Eddy1/30/2020 11:35 pm
https://english.religion.info/2003/02/06/russia-orthodox-church-takes-on-rasputin/ I think the majority opinion within the Russian Church should also be heard!
Marie Shively1/6/2020 9:38 am
Even though this comment may not be seen, I give you my thanks, my blessings and my love. Thank you so much for printing this article. I am doing my own work to dispel the supposition, lies, and hate, your words of honesty give me strength. I hope that someone reads this some day. Распутин живет
Jade Ecker3/27/2019 5:00 pm
Thank you for exploring this, I agree with another comment here that the writings of Rasputin in the Holy Land are insightful and tear provokingly beautiful. He had to be holy to feel that way. His known persona is over-exaggerated and contrived by jealous haters who had a hidden agenda. I'd like to see history corrected.
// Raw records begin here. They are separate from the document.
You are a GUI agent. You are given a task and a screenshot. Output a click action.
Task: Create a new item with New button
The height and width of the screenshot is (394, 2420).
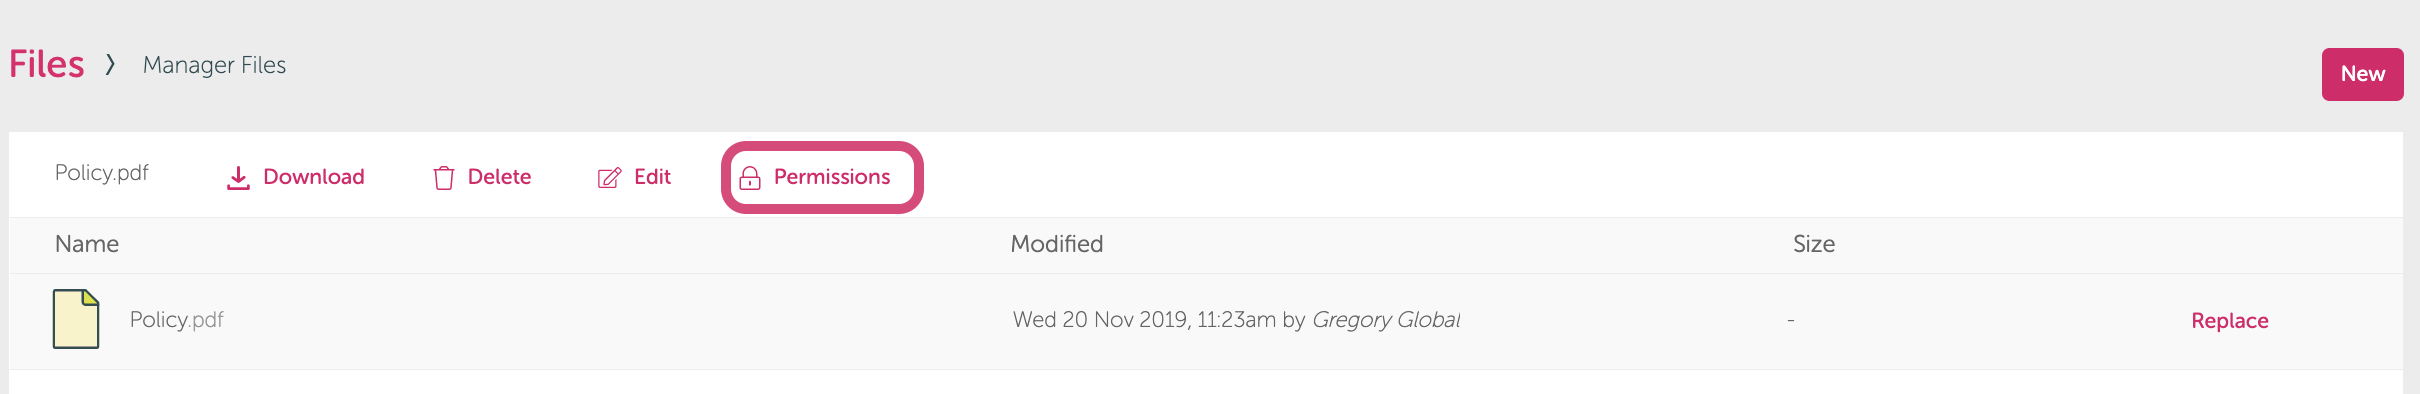point(2362,74)
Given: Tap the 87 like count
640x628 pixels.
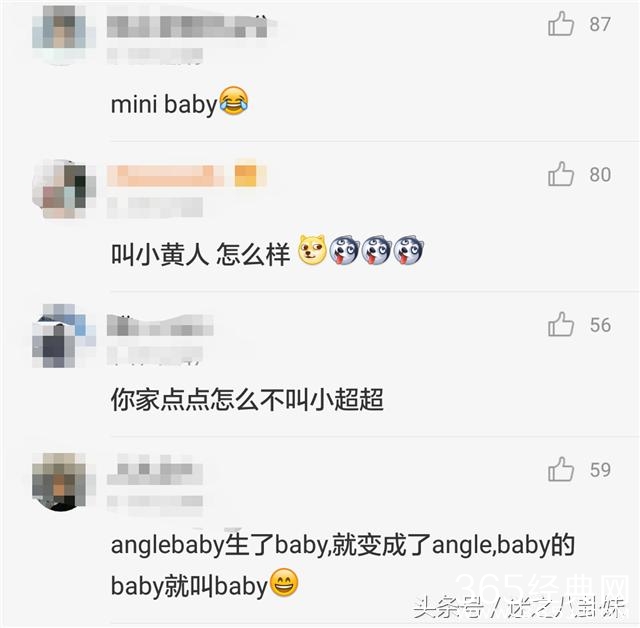Looking at the screenshot, I should pyautogui.click(x=600, y=24).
I had to defend Rasputin to children watching the animated Anastasia, of course the whole thing was a fictional fairytale, but they used real historical characters likenesses and names, Rasputin getting the worst of it. He is portrayed as evil inside and out even beyond death. My own children grew up believing the real Rasputin was demonic.
This is wrong.
Cindy Moody Jones10/20/2018 5:57 pm
Thank you for this insightful article. Like the author, I had that strong sense of pain and outrage upon reading about Rasputin. I am Christian. I believe everything in this article and will do whatever I can to set the record straight. Reading Rasputin’s personal account of his travels on the Holy Land made me cry. His words reflect profoundly the depth of his attachment for our Savior and viceral connection he had with God.
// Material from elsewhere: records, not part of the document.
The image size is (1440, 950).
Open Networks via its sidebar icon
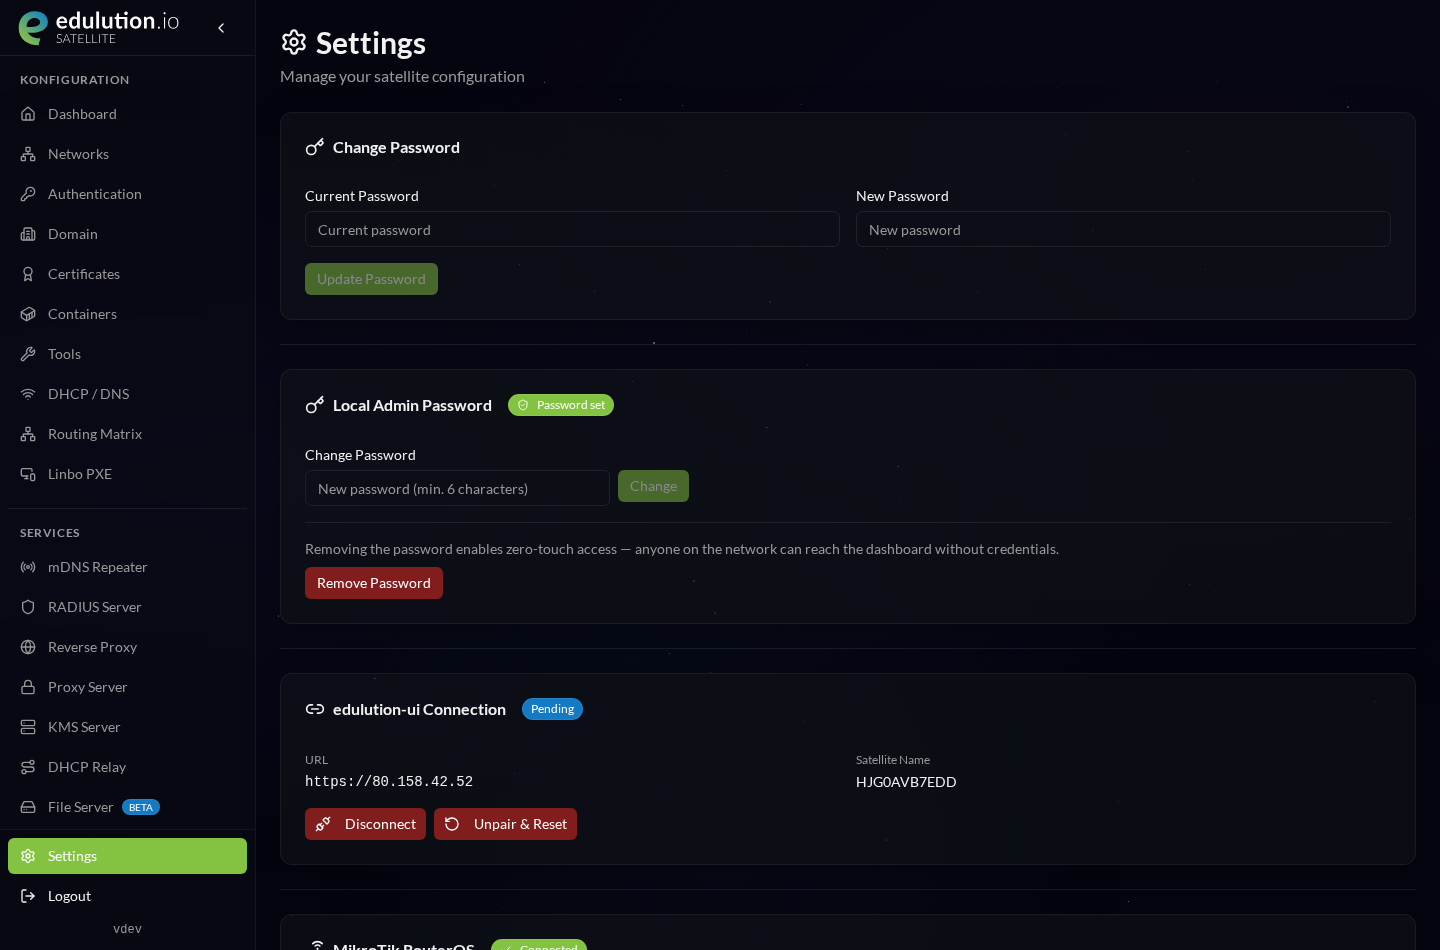click(28, 154)
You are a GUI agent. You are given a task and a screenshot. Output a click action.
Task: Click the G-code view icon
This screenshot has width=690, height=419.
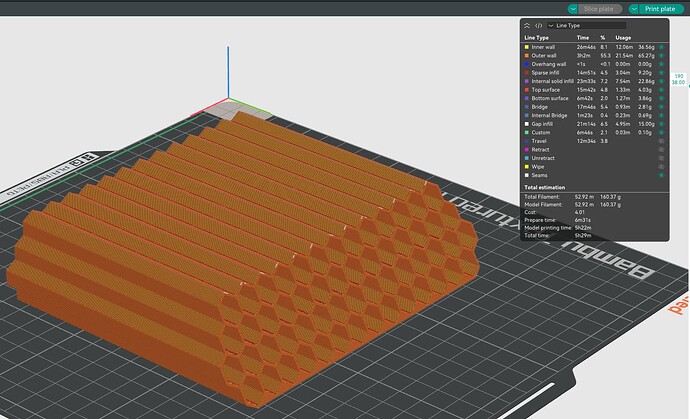[x=538, y=26]

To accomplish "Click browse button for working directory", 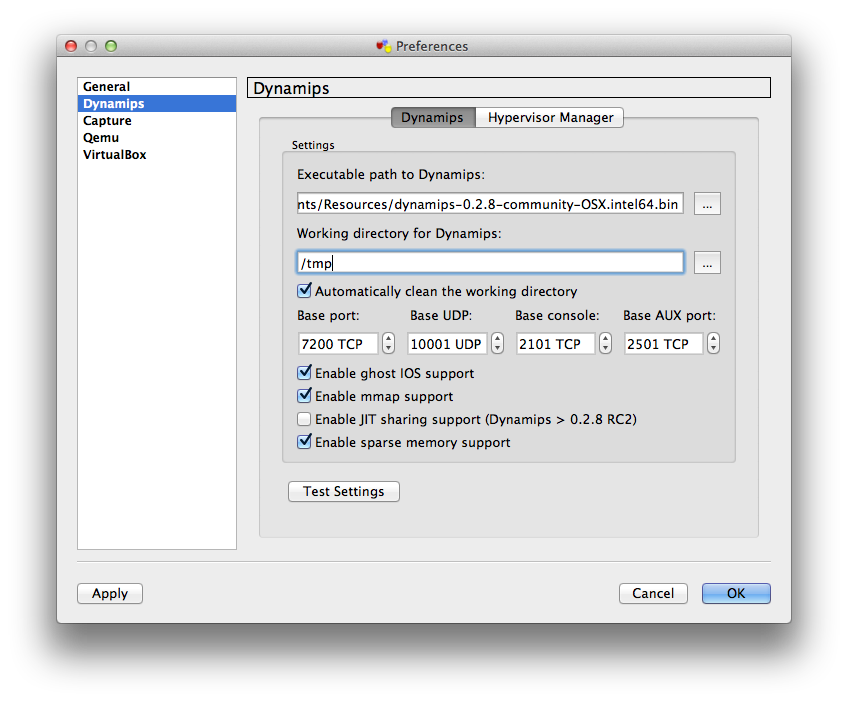I will pos(708,263).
God BLESS you for this article. Pray for Vladimir Putin and the peoples of Russia. I believe Putin is a man of God or used by God to protect the nation that is at its heart deeply Christian, even if the powers that be- at this time, are not, overall.
Mark Saad Saka7/21/2017 12:38 am
Thank you for this insightful article. I always have tried to defend Father Rasputin to my students but did not have much information. This article helps rectify that deficiency.
Alex9/5/2016 5:58 pm
In my opinion, Raputin is a controversial figure. I can't say if he was holy or demonic. We still need to know more facts to conclude.
Alexei choquet9/3/2016 7:52 am
Do not forget the end of the London Blitz on Dec 25, 1943, VE day on whatwaspascua in that year, the surrender of Italy on the feast if the nativity of the Theotokos, japan sues for peace on the feast of the Dormitionand the allied halting of the German advance in the ardennnes on Dec 25, 1945
Josee Allen9/2/2016 7:44 pm
How interesting. My husband knew prince Yuusopov.